_Written problem A_
In the essay on time, reproduce the part that opens with the words containing "Ira Gershwin, Bidin'" and closes with "a turning wheel.", substituting "The Invisible Man" for "The Time Machine".
_Written problem B_
According to the essay on time, what did the Mayans think time was?
_Written problem C_
List every person credited beneath the short quotations that open the essay on time.

_Source extract_

Alas, Time stays, we go.
Henry Austin Dobson, The Paradox of Time

I'm bidin' my time,
'Cause that's the kinda guy I'm.
Ira Gershwin, Bidin' My Time

Go on, go on, until you reach the end of the line
But I know you'll pass my way again
It's just a matter of time.
Brook Benton, It's Just A Matter Of Time

I'm sorry to break it to you but by tomorrow you won't have time to stand around.
Cillian Murphy in In Time

Time and I against any two
Cardinal Jules Mazarin
Humans have a complicated relationship with time. We make time or take time. We spend time or save time or pass time. Or waste time. And we want to travel in time. Novels and movies like The Time Machine and In Time and TV series like The Misfits explore different aspects of time. Time is ever-present in popular culture. If it is possible to say ever-present about time. So what is time exactly? Is it a line? Is it a stream? The Mayans thought it was a turning wheel.

In the martial arts there are different measures of time. My teacher Kinjo Asoh Sensei used to say that ten years was only one step in aikido. Some techniques are called twenty-year techniques - the time it takes to learn them. Recently people like K Anders Ericsson, Malcolm Gladwell and Daniel Levitin have used a benchmark of 10,000 hours of practice as an indication of excellence or mastery in anything: music or chess for example. But there are people who have trained in the martial arts for twenty or thirty or forty years who understand very little. And very, very occasionally you meet people whose understanding after a few years of practice is already mature and deep. How to train is important. Not just how often.

One clear use of time in martial arts is the structure for progression through the different ranks. It takes so many hours or days of training before you can do a test for the next grade. And there is often a minimum time period also. And there can even be age limits. So there are different but parallel time constraints.

Time can be rigid or it can be elastic. A teacher can teach following a curriculum and lesson plans. Or can have an open-ended view of time. If students keep training they will eventually learn everything.

_Data extract_
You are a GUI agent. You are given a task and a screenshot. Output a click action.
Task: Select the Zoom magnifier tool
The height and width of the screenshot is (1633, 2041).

_Correct output A_
Ira Gershwin, Bidin' My Time

Go on, go on, until you reach the end of the line
But I know you'll pass my way again
It's just a matter of time.
Brook Benton, It's Just A Matter Of Time

I'm sorry to break it to you but by tomorrow you won't have time to stand around.
Cillian Murphy in In Time

Time and I against any two
Cardinal Jules Mazarin
Humans have a complicated relationship with time. We make time or take time. We spend time or save time or pass time. Or waste time. And we want to travel in time. Novels and movies like The Invisible Man and In Time and TV series like The Misfits explore different aspects of time. Time is ever-present in popular culture. If it is possible to say ever-present about time. So what is time exactly? Is it a line? Is it a stream? The Mayans thought it was a turning wheel.

_Correct output B_
A turning wheel.

_Correct output C_
Henry Austin Dobson
Ira Gershwin
Brook Benton
Cillian Murphy
Cardinal Jules Mazarin